Hi @yopbibo ,
Yes, it is possible to use the Python mlflow
package in Databricks without running into the InvalidConfigurationError
you've encountered. The error message suggests that the MLflow CLI needs to be configured before using the mlflow
package.
To avoid this error, you can avoid using the mlflow
CLI and use MLflow tracking via its API. Here is an example of how to log an experiment run in MLflow without the CLI configuration:
import mlflow
# Set the experiment using the experiment ID
mlflow.set_experiment('/Shared/xx')
# Start a new run
with mlflow.start_run() as run:
# Log parameters
mlflow.log_param('learning_rate', 0.01)
mlflow.log_param('max_depth', 5)
# Log metrics
mlflow.log_metric('train_loss', 0.5)
mlflow.log_metric('valid_loss', 1.0)
# Log artifacts
filename = 'model.pkl'
# ... train model and create model artifact ...
with open(filename, 'rb') as f:
mlflow.log_artifact(f, artifact_path=filename)
The `mlflow` package provides several API functions to log data such as metrics, parameters, and artifacts to an experiment run.
To avoid running into `InvalidConfigurationError`, make sure that you have installed the `mlflow` package in your Databricks environment using `%pip install mlflow`.
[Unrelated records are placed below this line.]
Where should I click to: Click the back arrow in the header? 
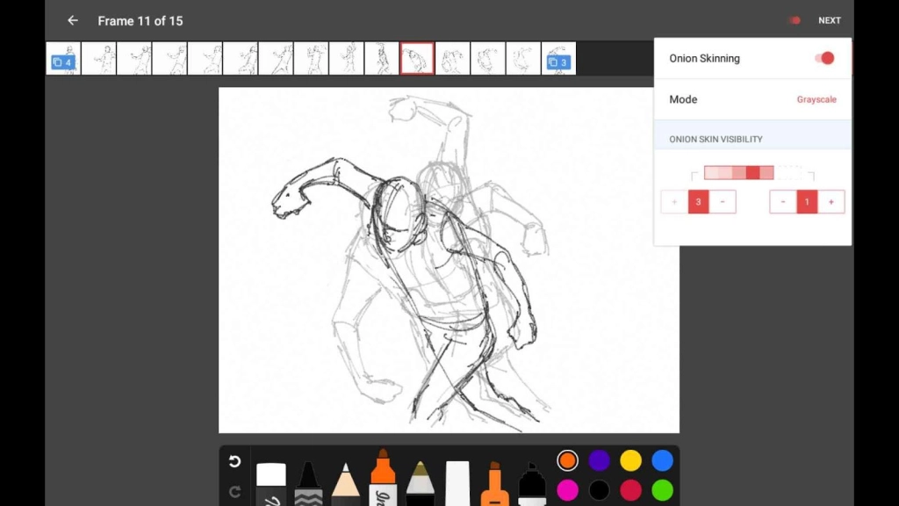tap(72, 20)
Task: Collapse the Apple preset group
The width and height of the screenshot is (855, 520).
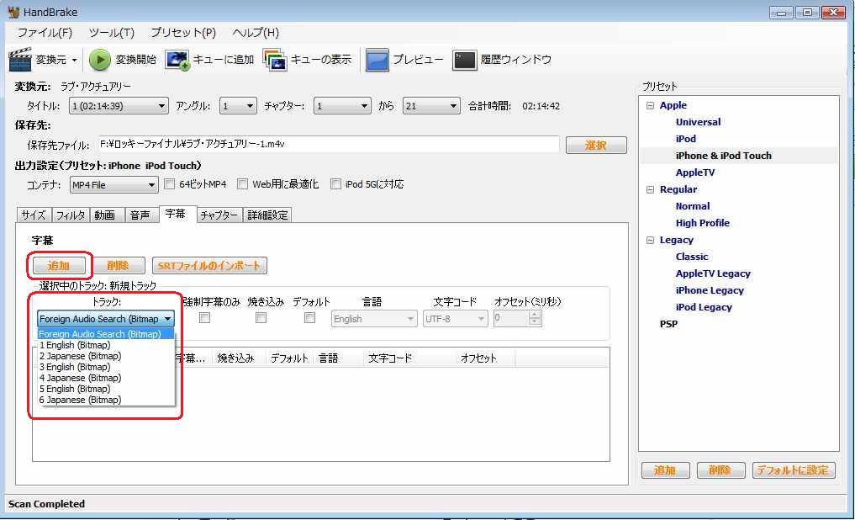Action: pyautogui.click(x=650, y=105)
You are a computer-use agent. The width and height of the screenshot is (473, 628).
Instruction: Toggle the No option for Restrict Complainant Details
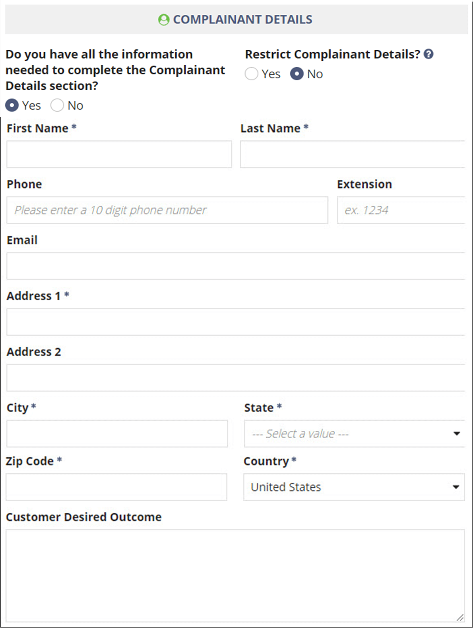click(297, 74)
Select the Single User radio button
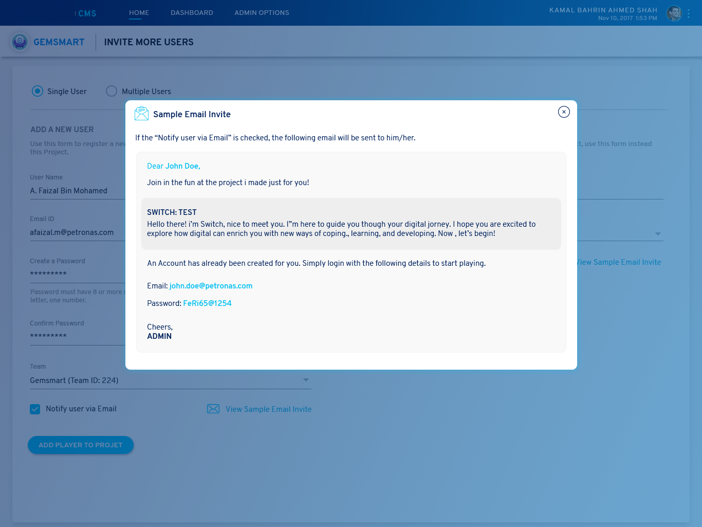702x527 pixels. click(x=38, y=91)
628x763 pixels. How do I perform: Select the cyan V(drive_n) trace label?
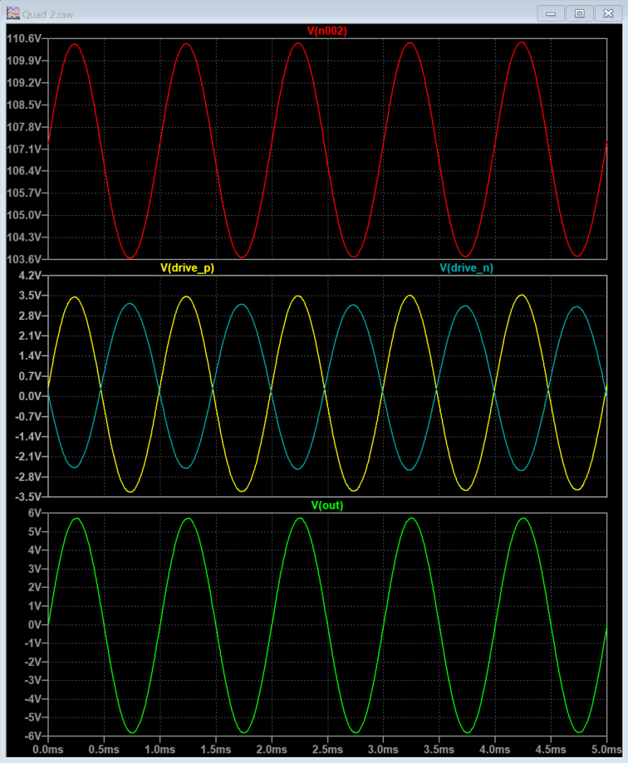466,267
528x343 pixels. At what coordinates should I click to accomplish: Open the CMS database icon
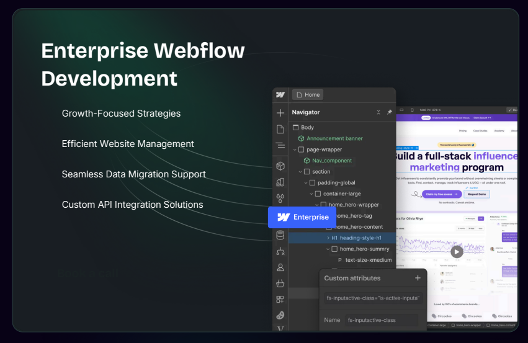[280, 235]
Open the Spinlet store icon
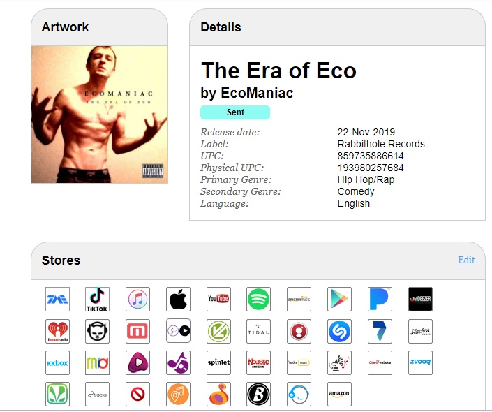This screenshot has height=412, width=492. (x=218, y=363)
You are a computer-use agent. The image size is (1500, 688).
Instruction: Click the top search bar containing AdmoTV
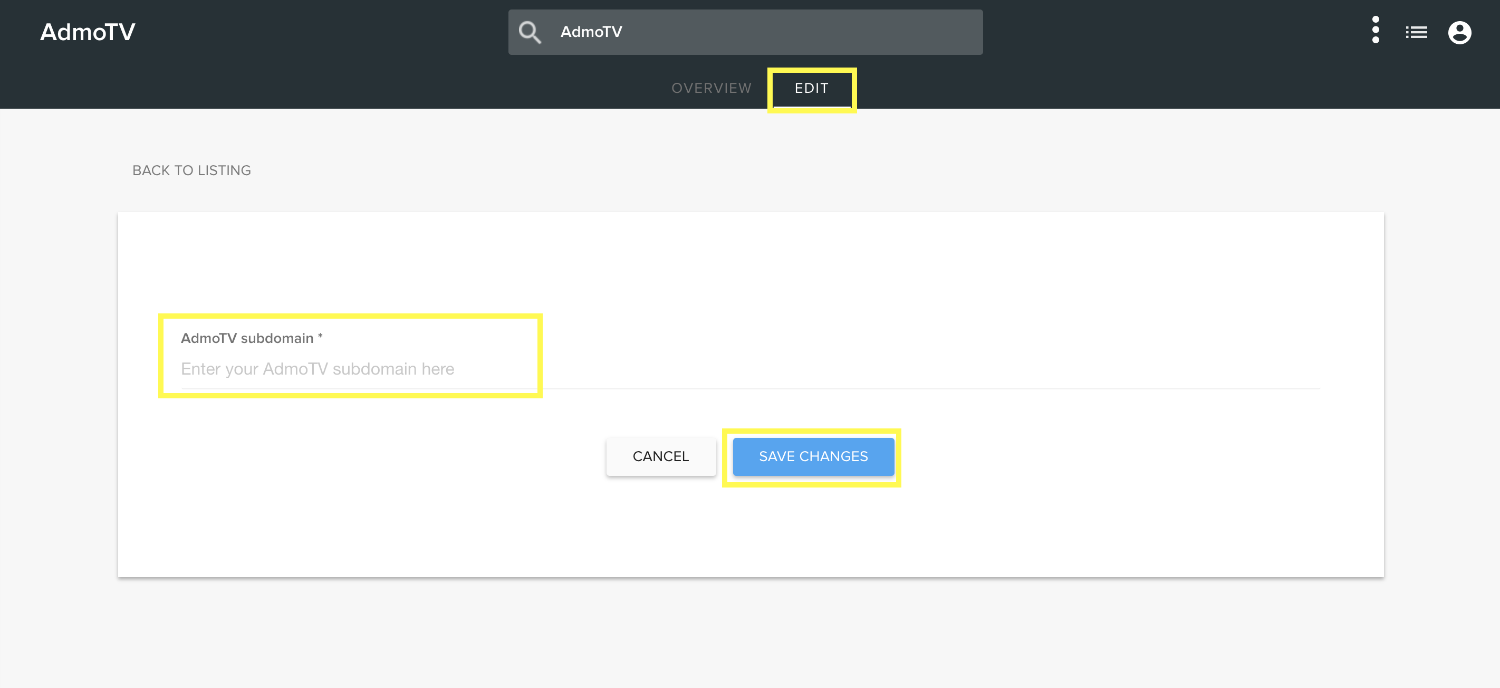pos(745,32)
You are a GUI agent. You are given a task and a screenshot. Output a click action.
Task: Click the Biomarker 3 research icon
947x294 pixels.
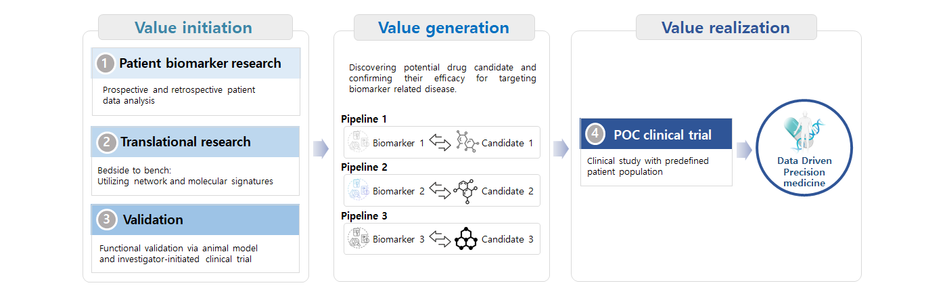(x=358, y=239)
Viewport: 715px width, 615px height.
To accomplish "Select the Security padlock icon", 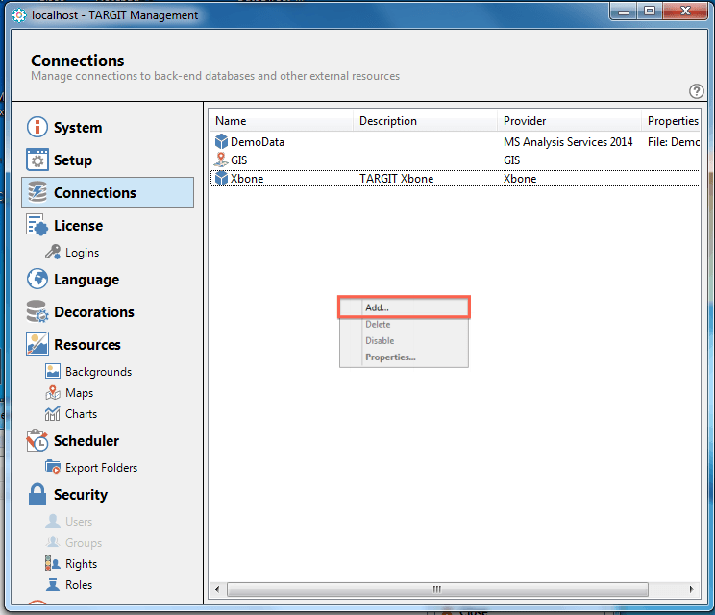I will tap(37, 495).
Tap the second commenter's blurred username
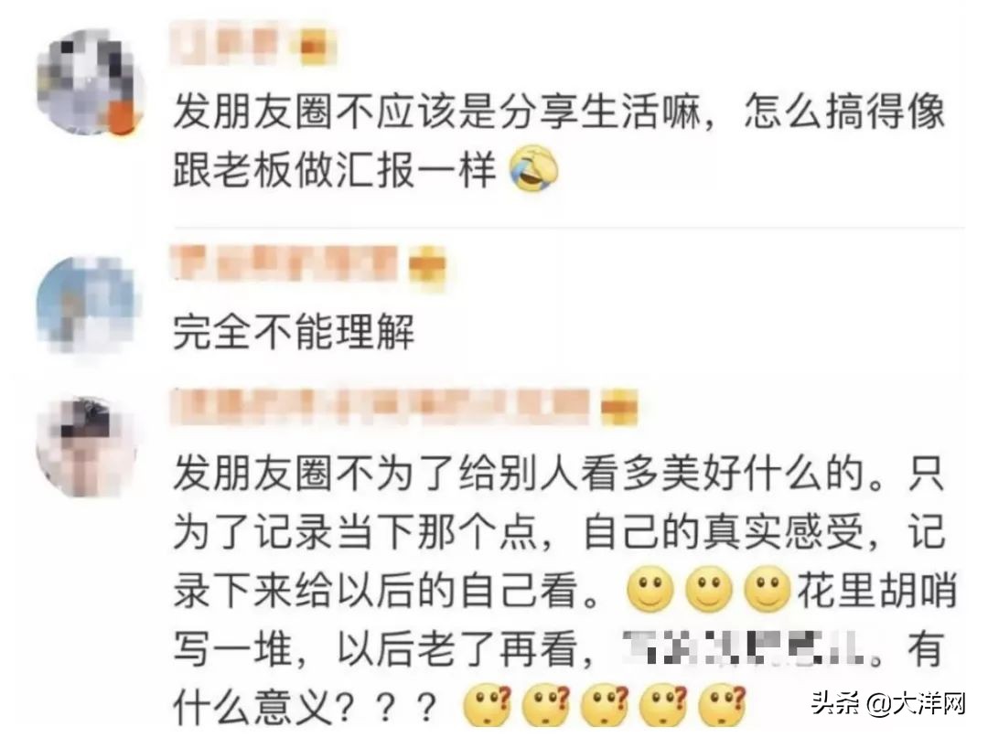This screenshot has height=737, width=988. point(284,262)
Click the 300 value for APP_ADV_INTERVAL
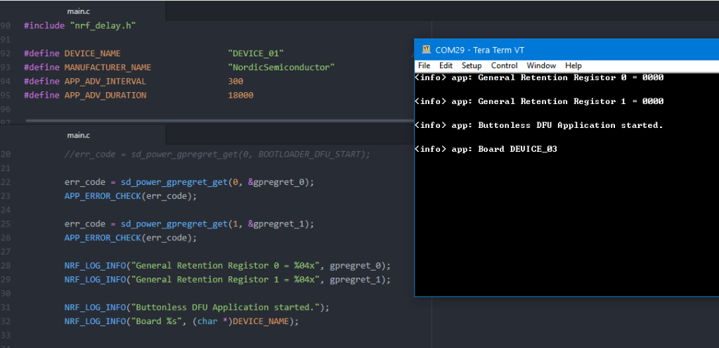Screen dimensions: 719x348 (235, 81)
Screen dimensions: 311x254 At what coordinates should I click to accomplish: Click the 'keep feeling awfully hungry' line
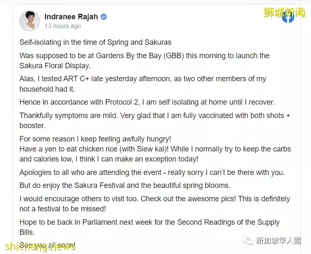(95, 139)
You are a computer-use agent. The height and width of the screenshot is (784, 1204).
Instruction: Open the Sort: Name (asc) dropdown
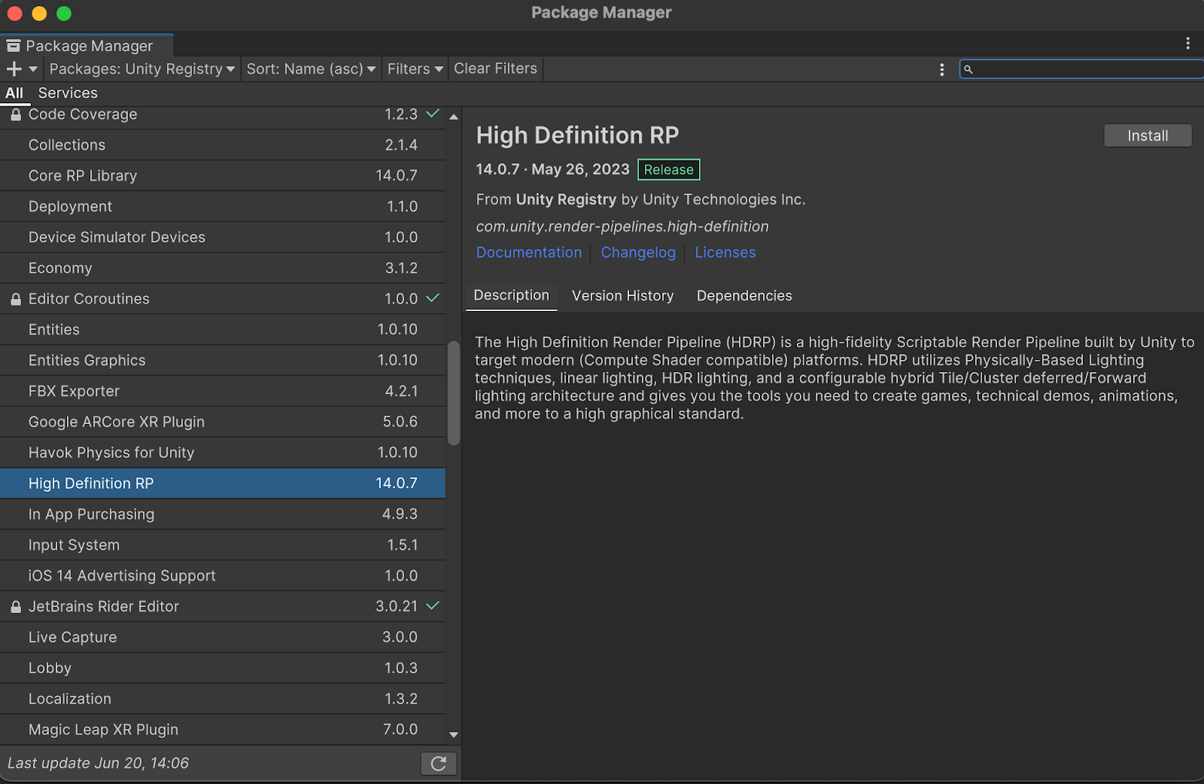click(x=311, y=69)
Once you have configured your experiment run with `mlflow`, you can use the `log_param`, `log_metric`, and `log_artifact` functions to log data to the run. Note that the `log_param` and `log_metric` functions require a name and a value, while the `log_artifact` function requires a file object and an artifact path.
By using the `mlflow` API in your code, you can avoid the need to configure the CLI and directly interact with your experiment runs in MLflow.